MegaVir is a bioinformatic pipeline for virome characterization and genome assembly.
The raw reads obtained from Illumina NGS systems were quality-checked and then trimmed with the CLC Genomics Workbench 22 (Qiagen) and FastQC applications. Poor-quality, ambiguous, and short reads (<50 nucleotides) were discarded during trimming, and PCR primers and Illumina adapters were removed. Next, paired-end (PE) reads were merged to enhance quality and reduce data volume. The deduplication step, performed using BBTools, assumed 100% identity and aimed to reduce data volume while enhancing contig length and quality during post de novo assembly. Additionally, deduplication helps in mitigating the bias introduced by PCR artefacts in abundance calculations. To minimize the presence of potential false-positive sequences, the metagenomic pipeline incorporated screening of the FASTQ files from the host genome and filtering the rRNA using Ribodetector.

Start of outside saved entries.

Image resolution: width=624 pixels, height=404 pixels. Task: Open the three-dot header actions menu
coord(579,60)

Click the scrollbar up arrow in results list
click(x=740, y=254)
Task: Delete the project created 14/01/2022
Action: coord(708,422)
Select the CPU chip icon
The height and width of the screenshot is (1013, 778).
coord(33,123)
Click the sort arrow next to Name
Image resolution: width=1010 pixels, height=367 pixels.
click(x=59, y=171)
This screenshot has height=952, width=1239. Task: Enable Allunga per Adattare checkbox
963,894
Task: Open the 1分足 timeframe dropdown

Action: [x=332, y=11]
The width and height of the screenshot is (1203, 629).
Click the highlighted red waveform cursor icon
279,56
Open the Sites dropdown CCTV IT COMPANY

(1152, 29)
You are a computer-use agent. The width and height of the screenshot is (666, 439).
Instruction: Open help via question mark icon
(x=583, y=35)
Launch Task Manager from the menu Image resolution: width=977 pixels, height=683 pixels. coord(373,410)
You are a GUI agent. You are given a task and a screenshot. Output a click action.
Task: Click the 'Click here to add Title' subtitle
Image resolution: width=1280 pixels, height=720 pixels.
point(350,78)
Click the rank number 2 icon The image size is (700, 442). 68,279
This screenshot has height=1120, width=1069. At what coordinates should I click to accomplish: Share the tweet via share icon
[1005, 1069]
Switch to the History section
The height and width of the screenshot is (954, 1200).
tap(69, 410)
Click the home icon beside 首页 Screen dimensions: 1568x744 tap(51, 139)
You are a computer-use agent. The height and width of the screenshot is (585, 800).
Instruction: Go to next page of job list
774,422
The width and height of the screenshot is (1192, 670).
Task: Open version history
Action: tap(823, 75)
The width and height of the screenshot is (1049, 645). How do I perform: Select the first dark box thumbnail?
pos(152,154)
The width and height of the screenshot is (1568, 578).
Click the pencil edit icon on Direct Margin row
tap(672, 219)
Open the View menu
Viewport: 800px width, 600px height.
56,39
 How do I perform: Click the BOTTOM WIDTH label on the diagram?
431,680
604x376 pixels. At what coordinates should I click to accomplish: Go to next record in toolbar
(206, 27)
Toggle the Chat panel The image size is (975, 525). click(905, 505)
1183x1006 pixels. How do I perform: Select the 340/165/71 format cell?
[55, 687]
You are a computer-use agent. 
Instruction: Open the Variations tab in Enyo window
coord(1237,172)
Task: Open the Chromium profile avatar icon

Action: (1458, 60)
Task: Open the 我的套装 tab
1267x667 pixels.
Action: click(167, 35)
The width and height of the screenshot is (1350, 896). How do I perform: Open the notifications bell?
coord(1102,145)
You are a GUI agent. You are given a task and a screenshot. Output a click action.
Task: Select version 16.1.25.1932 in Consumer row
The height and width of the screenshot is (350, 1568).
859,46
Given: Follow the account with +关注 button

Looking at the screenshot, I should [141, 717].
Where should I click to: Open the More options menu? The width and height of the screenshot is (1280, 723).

The pipeline then branches into three paths based on the nature of the analysis employed:
-
The first path involved direct alignment of reads in amino acid space to the entire NCBI Blast non-redundant protein sequence database using the short-read BLASTx algorithm of Diamond. This approach allows for high sensitivity, down to a single read, and enables the detection of distant homologs by appropriate parameter selection. The method is especially effective for taxonomic classification of viruses and the discovery of novel viral taxa with nucleotide divergence of up to 70%.
-
The second path employed the metagenome-optimized de novo assembly tool Megahit. The generated contigs (minimum length set to 400 nucleotides) were then classified using Diamond's long-read algorithm. MEGAN6 Community Edition was employed for binning, visualization, and downstream analysis of results in human-readable formats. Additional manual curation and annotation using CLC Genomics Workbench 22 and Geneious Prime 2023.1 (Dotmatics) as well as CheckV have been implemented to verify the quality and completeness of viral genomes.
-
The pipeline includes an additional third path which is focused on the analysis of archaeal, bacterial, and eukaryotic metagenome components in the nucleotide space. Contigs generated during de novo assembly were aligned to the full NCBI nucleotide non-redundant database using BLASTn. MEGAN6 served as a front-end interface for further analysis. If a more detailed read-level discovery was required, Kraken2 was employed to obtain a more comprehensive picture of these three major domains.
For abundance calculations, reads were mapped back to taxonomically binned contigs using MEGAN6, and BBMap was chosen for its speed, multithreading capability, and sensitivity. Initially, abundance was recorded as absolute counts, then the reads per contig were normalized.